Example implementations of the present disclosure are directed to an apparatus such as an electronic torque wrench for torque measurement with automatic determination of the length of the moment arm. The present disclosure includes, without limitation, the following example implementations.

Some example implementations provide an electronic torque wrench comprising: a wrench body; a handle and a square drive at opposing ends of the wrench body; a gyroscope and an accelerometer configured to measure respectively an angular velocity and a normal acceleration of the handle as the handle is rotated relative to the square drive; a strain gauge located at a known distance from the handle, the strain gauge configured to measure a bending moment of a rotational force at the strain gauge, the bending moment measured as the rotational force is applied at the handle that produces the torque at the square drive; and processing circuitry configured to at least: find a length of a moment arm from the square drive to the handle based on the angular velocity and the normal acceleration; and determine the torque value based on the bending moment, the length of the moment arm and the known distance.

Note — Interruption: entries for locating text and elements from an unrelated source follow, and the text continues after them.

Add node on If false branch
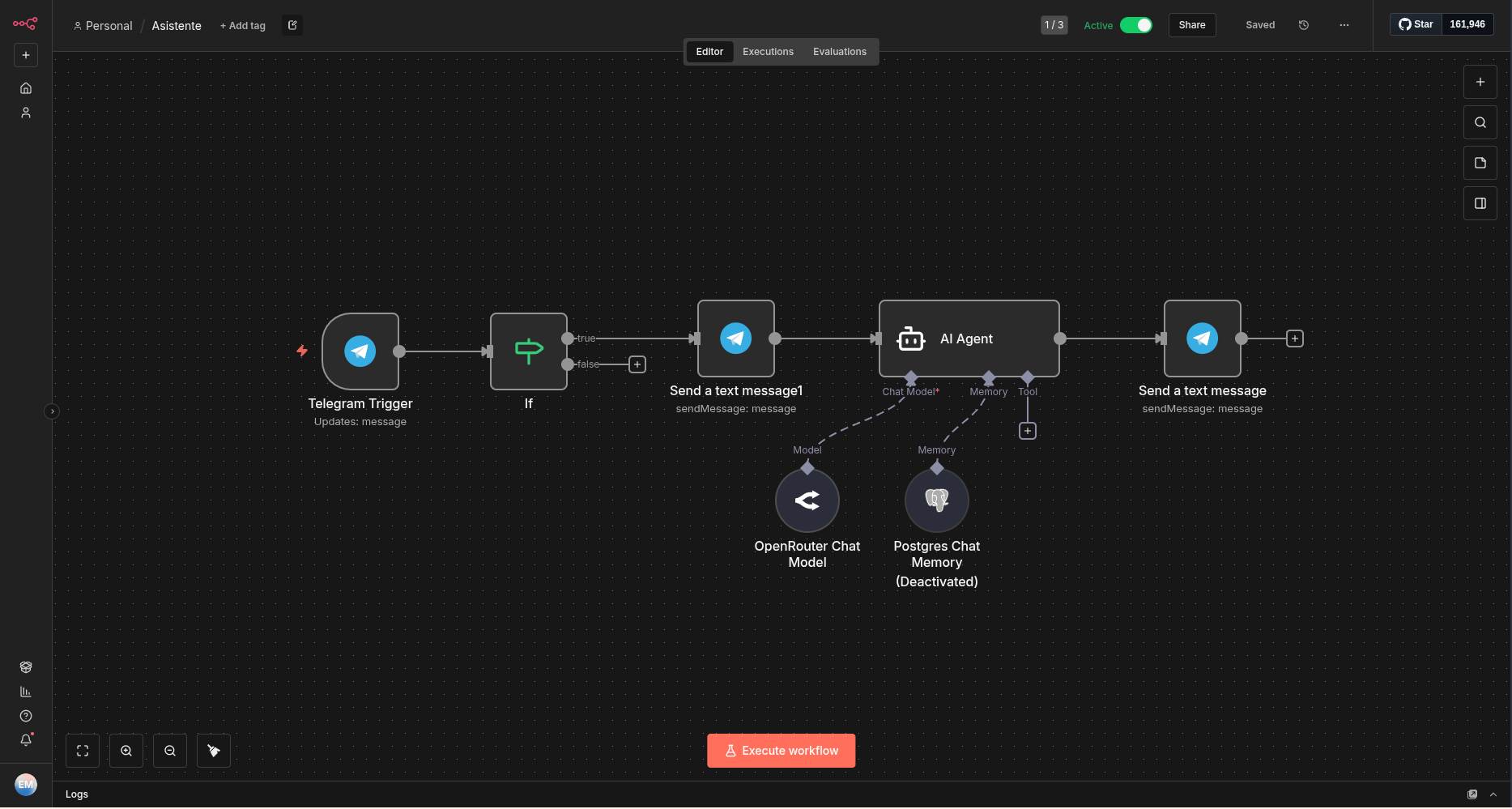The image size is (1512, 809). click(x=637, y=364)
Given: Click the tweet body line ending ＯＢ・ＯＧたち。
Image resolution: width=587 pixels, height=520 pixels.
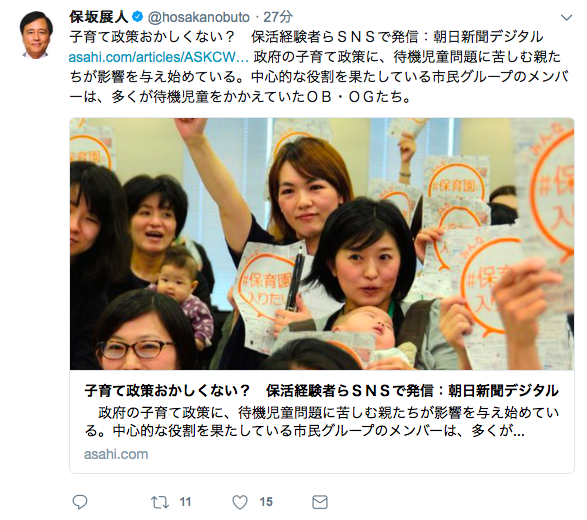Looking at the screenshot, I should pos(240,97).
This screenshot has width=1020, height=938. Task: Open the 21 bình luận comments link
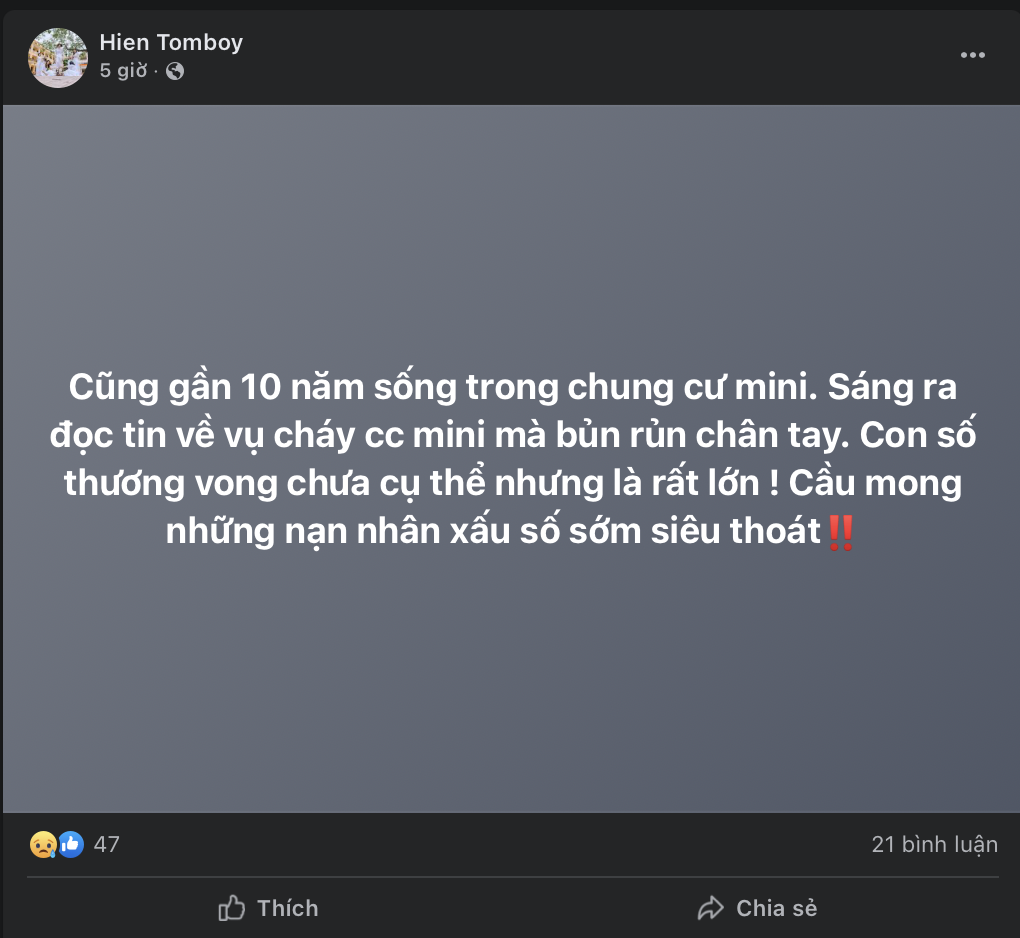[x=933, y=844]
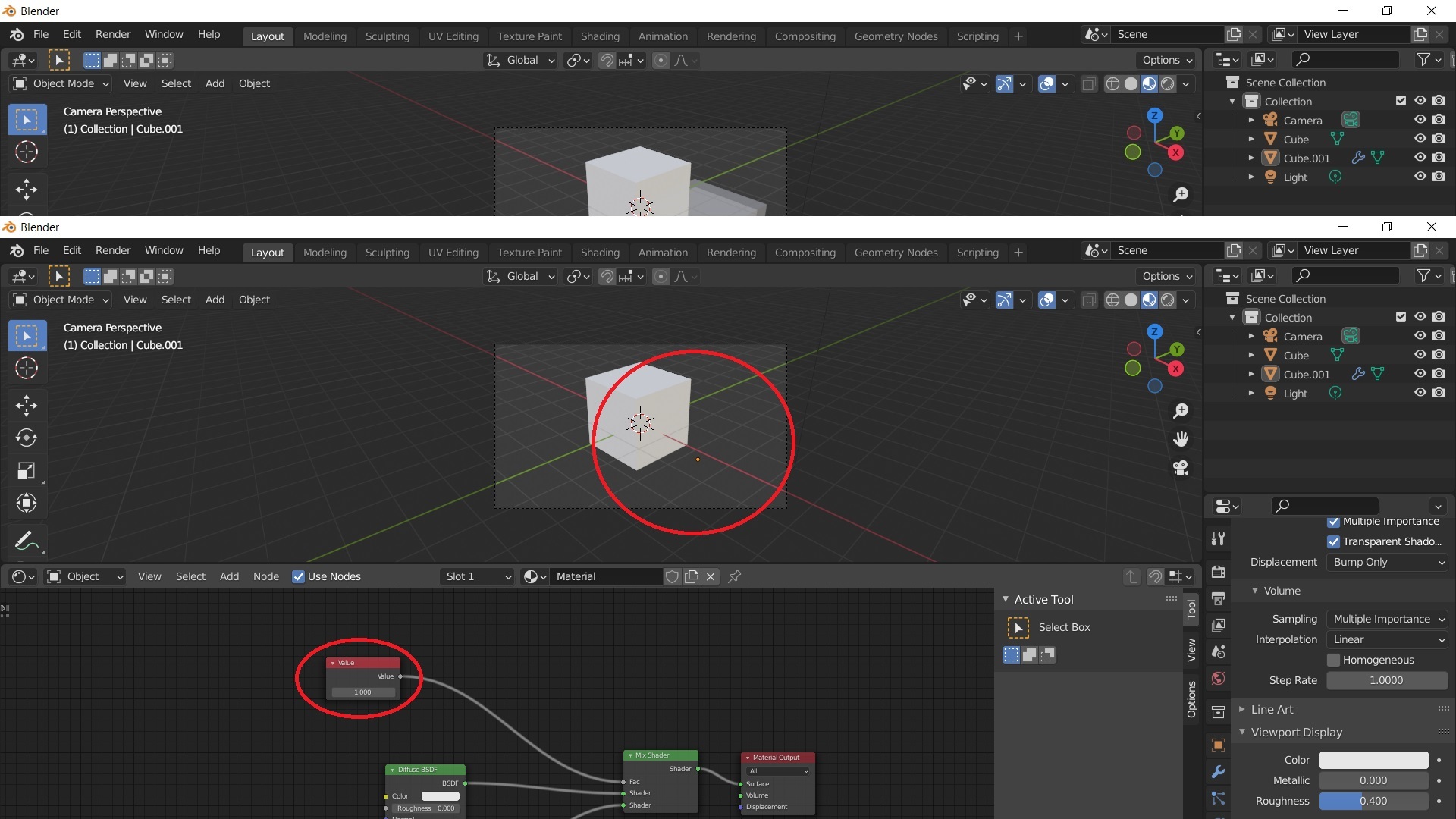Click the camera view toggle icon
Viewport: 1456px width, 819px height.
coord(1181,468)
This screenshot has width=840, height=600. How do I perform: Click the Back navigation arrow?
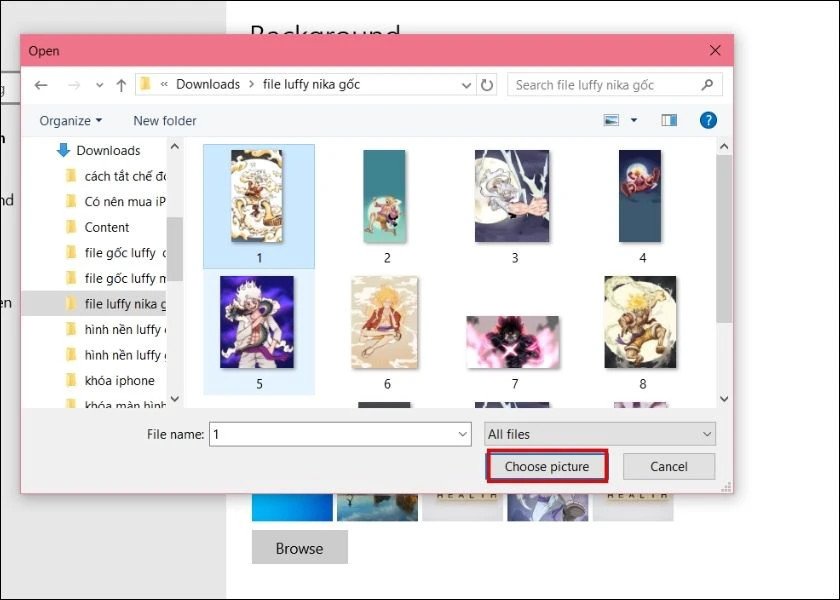(40, 85)
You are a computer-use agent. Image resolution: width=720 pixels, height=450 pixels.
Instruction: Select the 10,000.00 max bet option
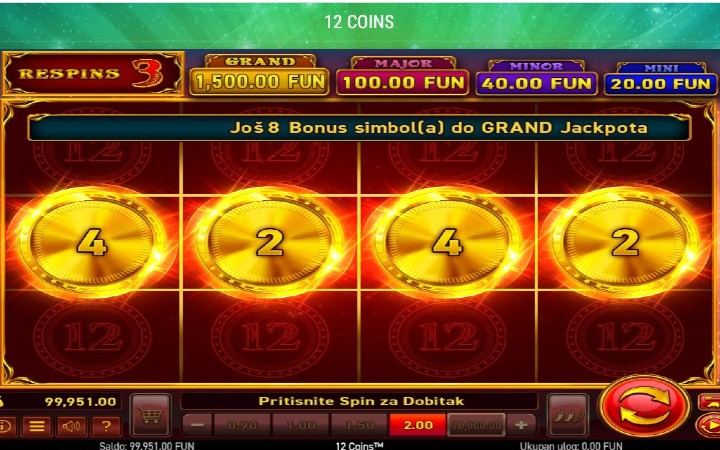click(x=476, y=425)
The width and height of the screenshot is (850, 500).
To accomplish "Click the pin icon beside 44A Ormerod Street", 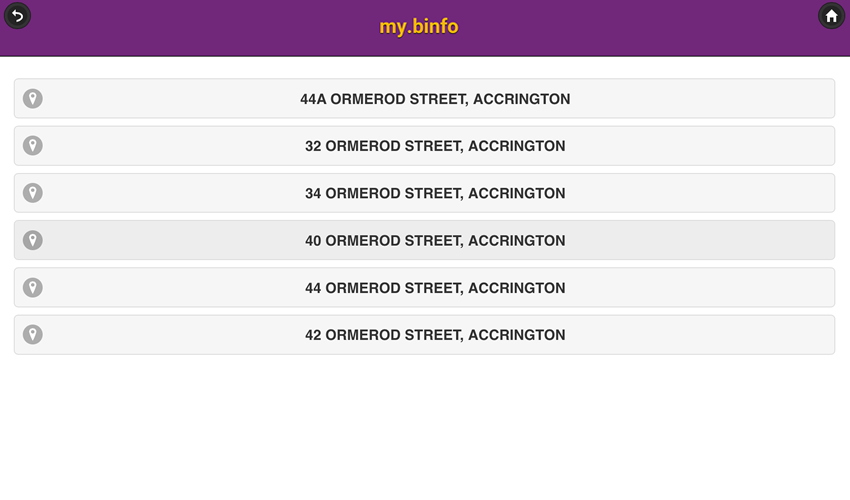I will point(33,99).
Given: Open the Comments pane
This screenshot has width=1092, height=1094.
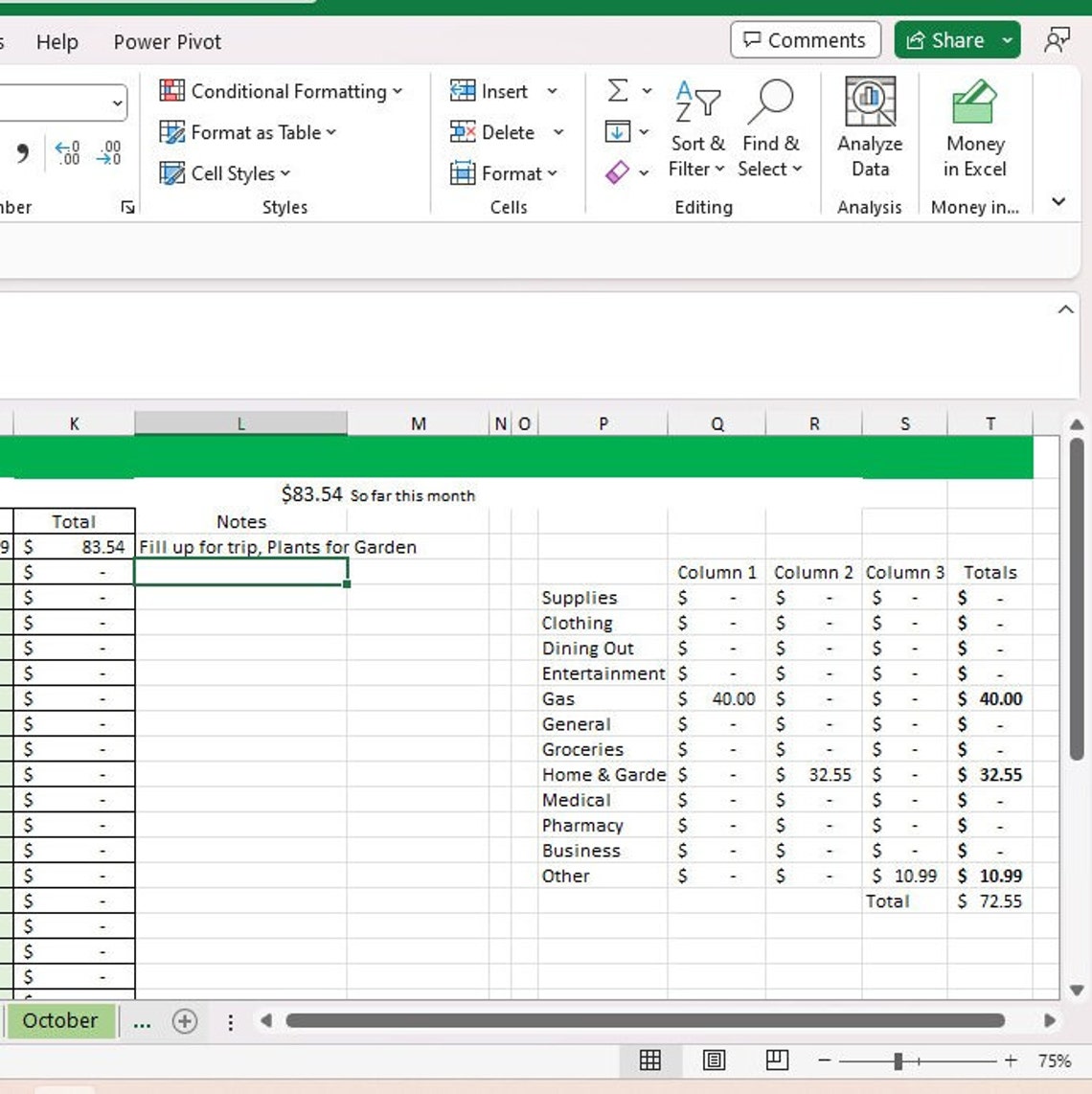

Some example implementations provide a method of determining a torque value of a torque applied by an electronic torque wrench that includes a handle and a square drive at opposing ends of a wrench body, and that includes a strain gauge, the method comprising: measuring an angular velocity and a normal acceleration of the handle as the handle is rotated relative to the square drive; finding a length of a moment arm from the square drive to the handle based on the angular velocity and the normal acceleration; measuring a bending moment of a rotational force at the strain gauge that is located at a known distance from the handle, the bending moment measured as the rotational force is applied at the handle that produces the torque at the square drive; and determining the torque value based on the bending moment, the length of the moment arm and the known distance.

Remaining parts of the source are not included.